Ketersediaan makanan tidak hanya meningkatkan frekuensi perkembangbiakan Kakapo, tetapi juga memengaruhi perbandingan jenis kelamin keturunan Kakapo.[36] Betina yang makan makanan berprotein akan menghasilkan keturunan jantan yang berbeda (jantan memiliki 30–40% berat badan lebih daripada betina). Betina menghasilkan keturunan berbeda terhadap dispresive sex saat persaingan kebutuhan (seperti makanan) yang tinggi dan non-dispersive sex saat makan melimpah; Kakapo betina akan dapat bertelur saat terdapat sedikit sumber daya, Kakapo jantan lebih mampu melestarikan spesiesnya saat sumber daya melimpah dengan kawin dengan beberapa betina. Penemuan ini akhirnya digunakan untuk meningkatkan jumlah anak-anak betina dengan memanipulasi kondisi materi secara bebas.[37] Selama musim dingin 1981, hanya betina yang memiliki berat dibawah 1.5 kg yang diberi cadangan makanan untuk menghindari peningkatan kondisi tubuh mereka, dan hasil perbandingan jenis kelamin pada tahun 1982 mendekati persamaan, dengan mengelompokkan perbandingan jenis kelamin jantan yang berbeda dengan pemberian makan yang sah.

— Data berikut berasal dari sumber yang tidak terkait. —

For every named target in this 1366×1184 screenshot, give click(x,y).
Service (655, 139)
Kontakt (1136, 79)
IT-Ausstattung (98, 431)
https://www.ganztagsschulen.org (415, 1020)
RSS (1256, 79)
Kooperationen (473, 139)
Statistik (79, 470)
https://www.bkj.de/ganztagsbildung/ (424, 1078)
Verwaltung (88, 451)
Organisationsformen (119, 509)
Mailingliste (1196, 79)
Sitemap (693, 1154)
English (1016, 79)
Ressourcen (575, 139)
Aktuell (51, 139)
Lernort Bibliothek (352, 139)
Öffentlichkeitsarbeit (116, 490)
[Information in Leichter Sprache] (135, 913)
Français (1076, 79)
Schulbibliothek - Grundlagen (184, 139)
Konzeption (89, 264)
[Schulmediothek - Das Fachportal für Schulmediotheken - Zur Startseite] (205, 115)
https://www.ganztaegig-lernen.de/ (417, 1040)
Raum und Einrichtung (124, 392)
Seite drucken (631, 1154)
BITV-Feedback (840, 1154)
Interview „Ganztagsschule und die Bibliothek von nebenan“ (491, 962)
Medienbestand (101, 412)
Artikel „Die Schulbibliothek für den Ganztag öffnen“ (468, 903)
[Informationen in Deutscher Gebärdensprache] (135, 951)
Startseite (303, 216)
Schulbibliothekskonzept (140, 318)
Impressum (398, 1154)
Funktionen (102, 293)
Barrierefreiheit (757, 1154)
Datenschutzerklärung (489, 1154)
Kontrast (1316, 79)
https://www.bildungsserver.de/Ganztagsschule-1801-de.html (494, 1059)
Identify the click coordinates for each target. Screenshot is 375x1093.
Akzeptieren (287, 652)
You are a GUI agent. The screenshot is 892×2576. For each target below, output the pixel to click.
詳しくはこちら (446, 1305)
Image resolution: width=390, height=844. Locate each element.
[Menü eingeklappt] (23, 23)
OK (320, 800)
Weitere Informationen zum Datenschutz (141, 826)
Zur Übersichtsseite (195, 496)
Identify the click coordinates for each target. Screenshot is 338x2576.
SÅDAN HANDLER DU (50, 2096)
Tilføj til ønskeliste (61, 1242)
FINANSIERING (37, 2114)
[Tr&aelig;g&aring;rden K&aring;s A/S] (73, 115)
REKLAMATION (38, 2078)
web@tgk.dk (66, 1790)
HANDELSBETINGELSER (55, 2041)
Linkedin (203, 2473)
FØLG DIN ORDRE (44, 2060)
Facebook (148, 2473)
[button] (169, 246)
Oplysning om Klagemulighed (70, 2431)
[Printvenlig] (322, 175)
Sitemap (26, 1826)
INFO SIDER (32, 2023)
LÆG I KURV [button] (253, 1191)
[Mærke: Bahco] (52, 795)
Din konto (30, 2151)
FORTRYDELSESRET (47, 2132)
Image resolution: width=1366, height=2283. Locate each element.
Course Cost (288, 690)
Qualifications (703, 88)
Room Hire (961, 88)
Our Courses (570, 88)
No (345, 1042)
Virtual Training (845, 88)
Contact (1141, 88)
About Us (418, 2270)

Meskipun perkembangbiakan dapat ditingkatkan dengan ketersediannya makanan, Kakapo muda yang tersisa akan terganggu dengan kehadiran tikus Polynesia. Dari 21 anakan yang diperoleh pada tahun 1981 hingga 1994, sembilan di antaranya tersingkir oleh tikus atau mati dan kemudian dimangsa tikus.[34] Perlindungan sarang telah diintensifkan sejak tahun 1995 dengan menggunakan stasiun perangkap dan racun saat sarang diketahui pemangsa. Sebuah kamera video kecil dan sumber cahaya infra-merah yang mengamati terus-menerus, akan digunakan sebagai pengendali untuk menakut-nakuti tikus-tikus yang mendekat dengan dentuman kecil dan kilatan cahaya. Untuk meningkatkan tingkat keberhasilan penangkaran, pengamat sarang menempatkan lembaran elektrik kecil yang dikenadilkan secara termostatik untuk mengawasi telur dan anakan saat induknya pergi meninggalkan sarang untuk mencari makan. Tingkat anakan semakin meningkat dari 29% (sarang yang tidak dilindungi) hingga 75% (sarang yang dilindungi).[34]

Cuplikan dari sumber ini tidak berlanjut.